Les ONG doivent donc, rentrer en contact, avec les communautés roms de
leur localité. Les ONG roms sont celles qui communiquent le plus
aisément avec ces communautés. Or, l'OFII n'en conventionne
aucune.
D. - «They contracted an NGO in Baia Mare to do the
social reintegration of the people in Timisoara and Timis county. They don't
know anything about Timis county, about the local communities and how we run
things here. Also, the romanian NGOs, they don't know anything about
Roma.»103
Baia Mare est à plus de 400 km de Timisoara et il faut
plus de 7 heures de bus et plus de 13 heures de train pour aller d'une ville
à l'autre. Rappelons que cette aide à la réinsertion est
l'un des cinq axes du programme 301 « développement solidaire et
migration » du ministère de l'Immigration, de l'Intégration,
de l'Identité nationale et du Développement solidaire. En
d'autres termes la réinsertion des migrants doit profiter au
développement local des régions. Le fait que l'OFII ait
contracté une ONG de Baia Mare pour prendre en charge la
réinsertion des migrants de Timisoara, nous montre, que rien n'est fait
pour qu'une réelle réinsertion locale ait lieu.

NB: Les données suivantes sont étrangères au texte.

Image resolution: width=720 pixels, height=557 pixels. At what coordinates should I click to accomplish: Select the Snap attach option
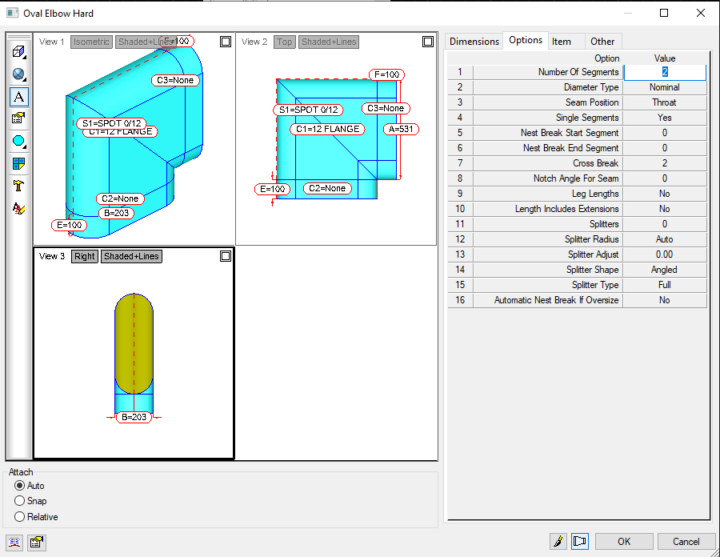pos(20,501)
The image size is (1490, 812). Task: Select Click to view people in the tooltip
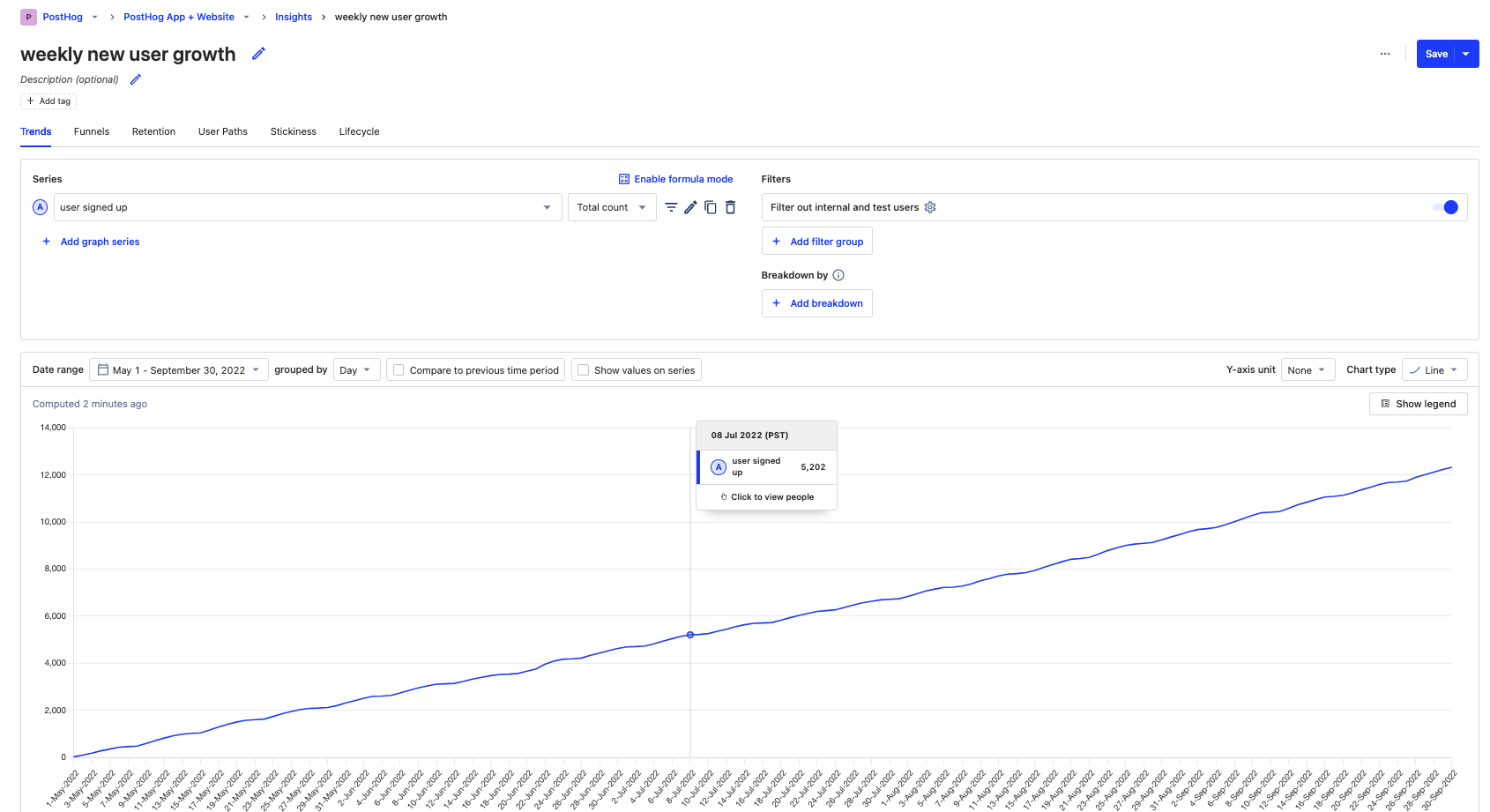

Les projets doivent être d'ordre individuel. Une
commission est chargée d'évaluer les dossiers et de les
sélectionner. Qui est membre de cette commission ? Est-elle en France
où en Roumanie ? Quels sont les critères retenus ? J'ai
tenté de trouver des réponses à ces questions sur le
102Annexe 1 : extraits d'entretiens. 103Ibid.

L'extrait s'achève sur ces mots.